When scanning color film, what I have arrived at for myself is that in Lightroom, a very small amount of color noise reduction results in a big improvement in perceived image quality. Then I might apply a small amount of Luminance noise reduction just to take down the grain a little bit while leaving it visible. Because it seems to be an important goal to visibly preserve the film grain and not remove it completely. Using noise reduction intended for digital images to completely remove film grain often results in a flat/smeared look that appears over-processed. Film grain is integral to the structure and character of a film image; take care not to over-smooth or over-sharpen grain when post-processing a film scan.

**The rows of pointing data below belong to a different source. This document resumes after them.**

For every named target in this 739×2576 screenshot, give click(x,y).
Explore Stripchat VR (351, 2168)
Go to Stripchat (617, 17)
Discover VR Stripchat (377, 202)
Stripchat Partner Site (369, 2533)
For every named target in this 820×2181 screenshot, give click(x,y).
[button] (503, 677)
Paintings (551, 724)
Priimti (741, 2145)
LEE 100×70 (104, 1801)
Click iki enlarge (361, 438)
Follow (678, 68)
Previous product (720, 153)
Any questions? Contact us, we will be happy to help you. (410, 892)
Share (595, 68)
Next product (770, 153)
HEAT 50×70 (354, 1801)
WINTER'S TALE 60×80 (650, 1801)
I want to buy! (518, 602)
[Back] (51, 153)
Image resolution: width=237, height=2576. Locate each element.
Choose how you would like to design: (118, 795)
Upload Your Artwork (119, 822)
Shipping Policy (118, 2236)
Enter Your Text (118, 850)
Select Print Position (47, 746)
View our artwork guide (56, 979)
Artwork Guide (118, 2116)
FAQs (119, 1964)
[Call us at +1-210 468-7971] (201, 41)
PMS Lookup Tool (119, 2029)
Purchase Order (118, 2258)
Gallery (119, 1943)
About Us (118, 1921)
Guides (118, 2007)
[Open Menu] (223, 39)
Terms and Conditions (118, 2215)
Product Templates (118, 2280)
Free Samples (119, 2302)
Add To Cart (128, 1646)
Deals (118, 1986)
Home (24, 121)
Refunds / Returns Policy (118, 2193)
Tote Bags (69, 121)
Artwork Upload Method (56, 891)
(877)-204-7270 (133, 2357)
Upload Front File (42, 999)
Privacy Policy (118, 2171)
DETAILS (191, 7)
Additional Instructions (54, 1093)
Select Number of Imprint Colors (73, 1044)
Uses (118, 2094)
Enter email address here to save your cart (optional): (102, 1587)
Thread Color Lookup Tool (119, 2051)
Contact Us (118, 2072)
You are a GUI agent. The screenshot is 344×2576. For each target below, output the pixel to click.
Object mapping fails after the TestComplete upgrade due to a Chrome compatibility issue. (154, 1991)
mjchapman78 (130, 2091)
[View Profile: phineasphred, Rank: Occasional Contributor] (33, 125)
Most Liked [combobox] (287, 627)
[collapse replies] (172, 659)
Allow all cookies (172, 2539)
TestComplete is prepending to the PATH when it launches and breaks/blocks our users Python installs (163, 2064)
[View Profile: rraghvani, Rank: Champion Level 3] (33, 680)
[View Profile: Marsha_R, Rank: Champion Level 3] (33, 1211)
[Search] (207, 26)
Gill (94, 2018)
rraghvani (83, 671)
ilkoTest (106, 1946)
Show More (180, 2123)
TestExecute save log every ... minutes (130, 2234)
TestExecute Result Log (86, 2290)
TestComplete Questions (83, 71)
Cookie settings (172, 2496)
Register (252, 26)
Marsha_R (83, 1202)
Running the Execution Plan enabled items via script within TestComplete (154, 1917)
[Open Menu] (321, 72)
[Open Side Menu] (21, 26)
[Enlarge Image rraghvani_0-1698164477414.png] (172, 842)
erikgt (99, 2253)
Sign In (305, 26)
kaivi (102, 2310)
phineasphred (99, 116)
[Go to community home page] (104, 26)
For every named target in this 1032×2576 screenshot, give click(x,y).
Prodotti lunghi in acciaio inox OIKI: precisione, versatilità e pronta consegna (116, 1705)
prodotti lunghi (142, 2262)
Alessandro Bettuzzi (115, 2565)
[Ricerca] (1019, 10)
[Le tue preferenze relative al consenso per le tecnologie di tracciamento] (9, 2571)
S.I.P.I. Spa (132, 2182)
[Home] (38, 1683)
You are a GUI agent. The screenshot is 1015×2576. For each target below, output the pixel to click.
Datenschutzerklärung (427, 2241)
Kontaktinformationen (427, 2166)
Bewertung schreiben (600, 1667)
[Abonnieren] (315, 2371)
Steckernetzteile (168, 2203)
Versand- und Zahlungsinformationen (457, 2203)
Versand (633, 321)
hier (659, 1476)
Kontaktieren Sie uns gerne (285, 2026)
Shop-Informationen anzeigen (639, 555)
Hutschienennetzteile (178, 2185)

I scanned all the colour slides using Digital Ice (quality setting) - it does not work with B&W film, just creating a mess…Digital Ice works very well with E-6 process films (i.e Ektachrome, Fujichrome, etc. ) but is at time problematic with Kodachrome (the film I used most unfortunately).
Digital ICE is fantastic for removing dust, scratches, and other physical defects from film scans, but is not designed to address grain/noise reduction.

For those who don’t know what the problems are with Digital ICE and B&W/Kodachrome: Digital ICE depends on running an infrared scan to detect height deviations from what should be a flat layer of dye. Dust sticks up above the dye surface, scratches carve out canyons below the dye surface; the Digital ICE infrared scan notices both and creates a mask layer to fill in with software. And that mostly works great. Except that…

Silver black-and-white film has relatively large silver grains, and Kodachrome has relatively thick dye layers. To Digital ICE, those seem to be major height differences compared to typical dye films (C-41 color negative, E-6 positive). Digital ICE then decides to try and erase those major height differences, but for silver B&W and Kodachrome that ends up distorting the image itself since the chunky grains and thick dye layers are not defects to be removed, they form the image.

I’ve been careful to say “silver black-and-white” because you can definitely run Digital ICE on the less common C-41 black-and-white films, because those work like color negative films, lacking the chunky silver grains. Similarly, Digital ICE works on E-6 because its surface is much more consistently flat (like color negative) than Kodachrome.